- **Your task**
Which programs does the forum thread on RNA-seq read parameters say were run on the samples, and what was each one used for?

#### Exercise passage

Hi everyone,
I'm trying to do an analysis to see which parameters of the RNA-seq are better for my samples. To do that, I have 9 samples that I sequenced with 20M reads, 150bp and paired-end. I wanted to see which parameters generate more accurate results (paired-end vs single-end, 150bp vs 100bp vs 50bp and 20M vs 10M reads).
To do that, I did a hard-trimming (to obtain 100bp and 50bp), taken only the first 10M reads instead of the 20M and taken only the first fastq (to generate the single-end) and run the same programs: trim_galore for the trimming, STAR for the mapping and RSEM for the quantification, all with the same parameters (only changing the parameters regarding the paired-end).
The results are that beginning with 50bp reads generates more transcript counts than beginning with 150bp reads, and that single-end generates more transcript counts than the paired-end. I'm a bit concerned, since I don't know how single-end reads could generate more transcripts than single-end, and I think I'm analyzing something wrong, do you know how could I do this type of analysis?
Thank you all very much, Lluc
Yes, I was trying that in order to establish what should be the parameters for the next sequencing experiments and if we could reduce the depth or use shorter reads in order to reduce costs. Sorry if I didn't explain myself.
Ok, I see. Then I suggest to use the PE-150-20M data as the "gold standard" and compare everything else to it as this is the best possible combination.
When it comes to any method that "counts fragments" paired-end reads add substantially to the cost.
That is because at the same coverage, single end reads will sample twice as many fragments, and the statistical power increases accordingly.
When you use paired-end reads, the same fragment is read twice (from each end), thus you lose the independence of the measurements.
In general, and considering the realities of funding and resource availability, I would only recommend paired-end reads when identifying novel transcripts is of importance.
For all other cases, generally speaking, the cost/benefits of paired-end reads do not materialize.
The quality of the RNA and the library preparation will have a larger effect, and usually you can get excellent results with 100-150bp single-end reads.

########
#### Extracted information

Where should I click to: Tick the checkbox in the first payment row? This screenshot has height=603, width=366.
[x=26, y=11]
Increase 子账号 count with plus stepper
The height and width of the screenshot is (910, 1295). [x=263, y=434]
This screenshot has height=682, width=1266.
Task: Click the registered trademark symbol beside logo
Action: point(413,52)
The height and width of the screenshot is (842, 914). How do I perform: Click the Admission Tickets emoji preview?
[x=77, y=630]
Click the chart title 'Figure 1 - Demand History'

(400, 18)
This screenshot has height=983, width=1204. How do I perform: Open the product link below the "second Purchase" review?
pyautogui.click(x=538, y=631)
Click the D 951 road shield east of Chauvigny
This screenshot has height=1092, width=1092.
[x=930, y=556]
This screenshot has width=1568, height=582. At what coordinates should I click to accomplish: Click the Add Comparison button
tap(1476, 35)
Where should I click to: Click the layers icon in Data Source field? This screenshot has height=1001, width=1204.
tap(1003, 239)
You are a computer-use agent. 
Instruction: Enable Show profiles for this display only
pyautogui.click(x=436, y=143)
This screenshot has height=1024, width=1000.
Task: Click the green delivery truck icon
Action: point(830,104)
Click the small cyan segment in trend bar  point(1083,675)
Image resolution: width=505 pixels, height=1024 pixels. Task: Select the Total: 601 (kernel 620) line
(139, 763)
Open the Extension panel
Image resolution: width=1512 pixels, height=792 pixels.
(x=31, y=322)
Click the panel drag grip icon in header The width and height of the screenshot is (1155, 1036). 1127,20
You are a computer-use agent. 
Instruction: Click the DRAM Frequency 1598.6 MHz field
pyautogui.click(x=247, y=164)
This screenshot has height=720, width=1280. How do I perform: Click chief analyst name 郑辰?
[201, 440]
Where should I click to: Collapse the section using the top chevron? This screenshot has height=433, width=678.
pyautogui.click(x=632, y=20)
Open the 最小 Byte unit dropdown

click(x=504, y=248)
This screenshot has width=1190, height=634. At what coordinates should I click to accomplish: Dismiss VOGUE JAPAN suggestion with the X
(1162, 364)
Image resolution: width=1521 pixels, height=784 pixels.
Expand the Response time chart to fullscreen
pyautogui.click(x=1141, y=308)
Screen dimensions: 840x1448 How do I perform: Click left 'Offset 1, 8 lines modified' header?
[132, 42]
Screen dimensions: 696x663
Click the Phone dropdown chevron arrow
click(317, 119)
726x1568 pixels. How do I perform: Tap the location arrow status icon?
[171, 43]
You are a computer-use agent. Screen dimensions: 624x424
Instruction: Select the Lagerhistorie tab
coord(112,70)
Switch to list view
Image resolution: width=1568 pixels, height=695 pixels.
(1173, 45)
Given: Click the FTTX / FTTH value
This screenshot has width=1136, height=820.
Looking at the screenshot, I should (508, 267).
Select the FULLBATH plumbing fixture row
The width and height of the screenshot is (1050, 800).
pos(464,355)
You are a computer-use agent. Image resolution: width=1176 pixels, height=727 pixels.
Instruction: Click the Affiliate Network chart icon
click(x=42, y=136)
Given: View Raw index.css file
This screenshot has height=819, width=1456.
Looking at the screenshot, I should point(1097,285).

########

- **Result below**
- trim_galore: trimming
- STAR: mapping
- RSEM: quantification